Do You Need to Invest in Life Insurance?

When talking about life insurance, it is still ironic that people still procrastinate in getting it. It could be because its benefits are less tangible in the present than car insurance for example. Moreover, a lot of people still find various excuses for not buying life insurance. The most common are:

  • They simply don’t just need it.
  • No time to go through the steps in purchasing life insurance.
  • It is too complicated to comprehend all intricate information.
  • Doesn’t want to undergo medical check-up and,
  • Not enough money to buy one.

Among the above given alibis, the last one is the most common and the most popular. Most people would simply say that they cannot make way for another financial strain in their monthly budget.
However, as most problems are, there is always a solution. Purchasing life insurance does not need to eat up a big chunk of your monthly income. There are ways how you can make insurance more affordable and less stressful for your budget.

  • You can purchase your life insurance through your superannuation and avail the tax deductions.
  • Go for lower risk insurance.
  • Opt for a lower insurance policy.
  • Live a healthy life.
  • Choose the right premium which would complement your payment method.

Thinking about Long Term

From among the methods of how to make insurance more affordable, the last one is considered to be the most preferred. There are different ways to pay your monthly insurance premium to make it as affordable as possible for you. The most common are:

  • Stepped Premium. Aptly named because of its nature. It is calculated more than once as you grow older every year. The rate increases or step-ups are concurrent to the risk factors a person is likely to be involved in. This means that the value of your policy could change a lot. These rates could increase up to 15% by the time you retire.
  • Level Premium. It works exactly the opposite than the stepped premium. Considered as a fixed mortgage, recalculations are less likely to happen in this kind of premium. This also has a set end date already provisioned at the beginning of the policy. Therefore level premiums are not only based on your age and amount of cover, but also with the duration of the policy

The question whether stepped or level premium is best for you is very relative. At first glance, though, stepped premium might seem to have the edge because it starts with a very low payment. However, as you grow older and the risks become higher, you have to pay a higher monthly premium. This could become more of a financial burden to the insured.
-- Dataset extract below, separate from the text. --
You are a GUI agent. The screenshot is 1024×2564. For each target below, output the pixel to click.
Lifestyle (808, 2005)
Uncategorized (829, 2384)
In contrast, a level premium will make you pay a higher payment at the onset, but it lets you pay less as time goes by. This means you pay lower as you grow older making it more affordable.
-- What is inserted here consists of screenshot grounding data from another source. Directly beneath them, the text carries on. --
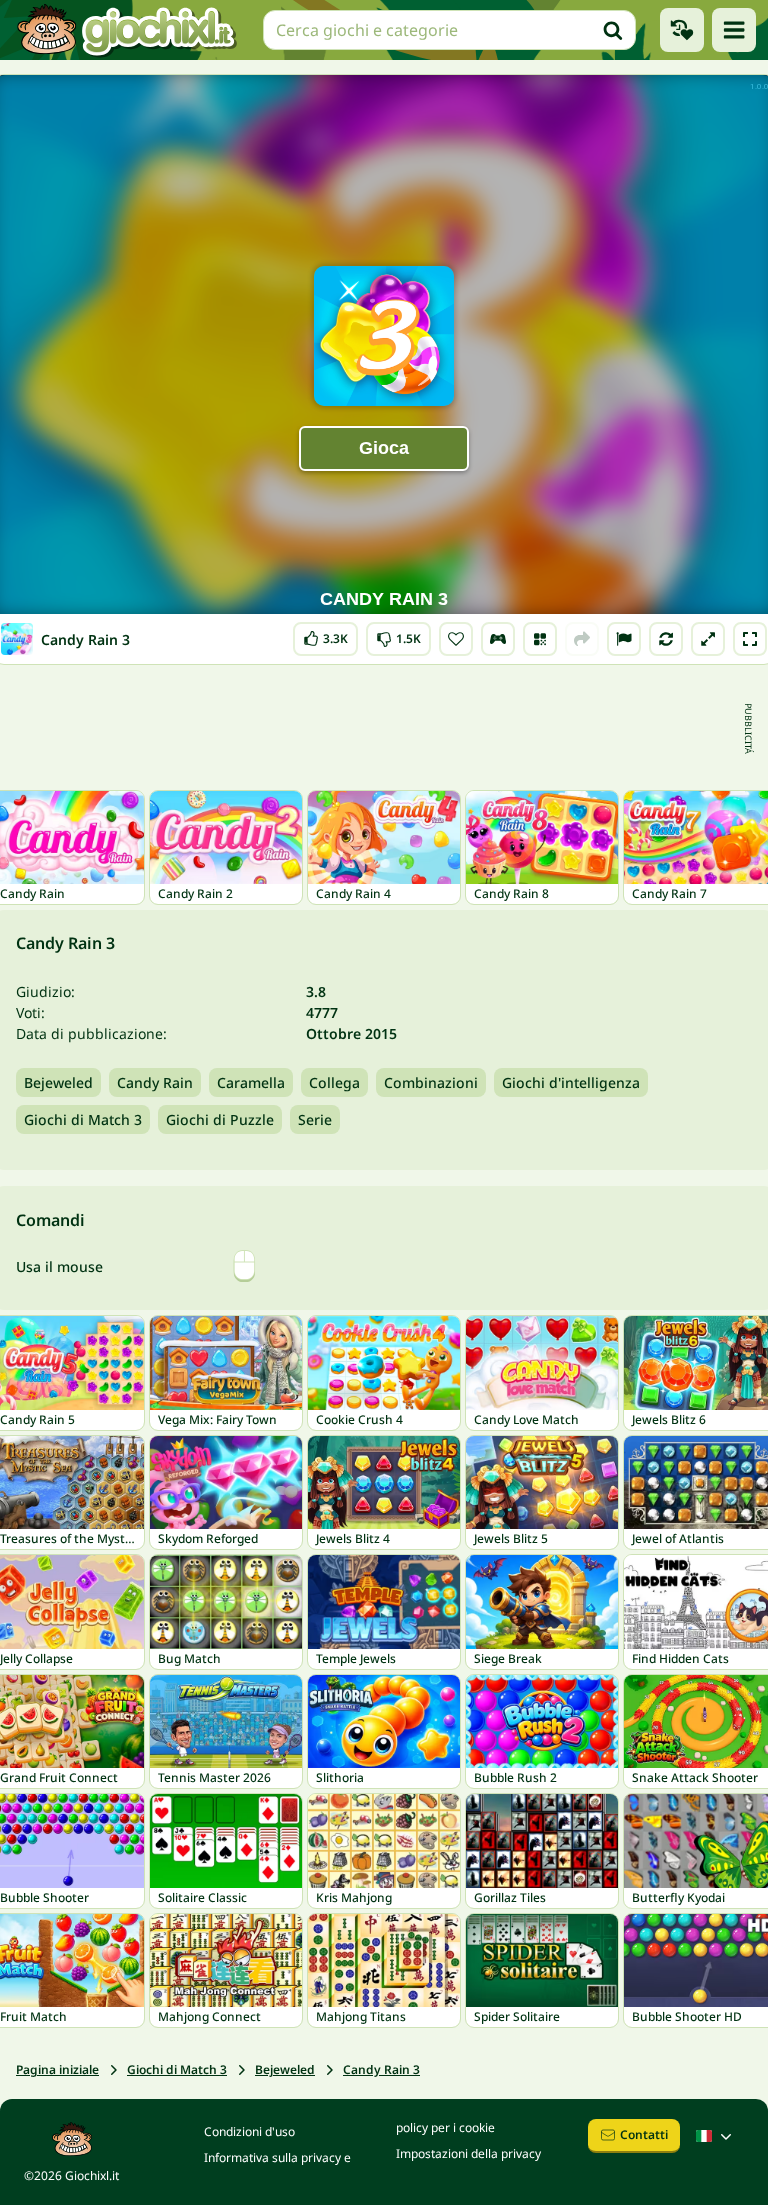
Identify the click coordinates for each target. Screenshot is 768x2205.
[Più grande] (708, 639)
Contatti (644, 2134)
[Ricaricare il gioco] (666, 639)
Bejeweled (58, 1082)
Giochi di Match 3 (83, 1119)
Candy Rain (155, 1082)
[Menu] (734, 30)
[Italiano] (716, 2136)
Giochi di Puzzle (220, 1119)
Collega (334, 1082)
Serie (315, 1119)
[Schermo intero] (750, 639)
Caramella (251, 1082)
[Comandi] (498, 639)
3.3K (325, 634)
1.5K (398, 634)
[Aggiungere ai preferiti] (456, 639)
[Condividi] (582, 639)
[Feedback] (624, 639)
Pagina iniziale (57, 2069)
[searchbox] (449, 30)
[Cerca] (613, 30)
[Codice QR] (540, 639)
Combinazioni (431, 1082)
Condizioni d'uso (249, 2131)
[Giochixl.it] (125, 30)
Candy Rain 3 (381, 2069)
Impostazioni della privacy (468, 2153)
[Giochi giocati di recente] (682, 30)
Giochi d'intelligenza (571, 1082)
If you are unsure which one to choose from, just think about how long you want to have your coverage. If you opt for a shorter cover, then choosing a stepped premium is better for you. On the other hand, level premium works best if you think about insurance on a long term basis.

You can ask your financial adviser or consider the other kind of option:

  • Combination of both. This option mixes the fixed and variable elements – the stepped with the level premium. This is becoming a popular option because it allows the insured to take advantage of the discounts in a stepped premium and the savings brought by the level premium. As you age, you can decrease or eliminate the stepped policy and continue with the level payments.

Whether you choose stepped, level, or a combination of both, just make sure that the cover you have is sufficient whatever may happen to you. Then you can be sure that there will always be something to fall back to.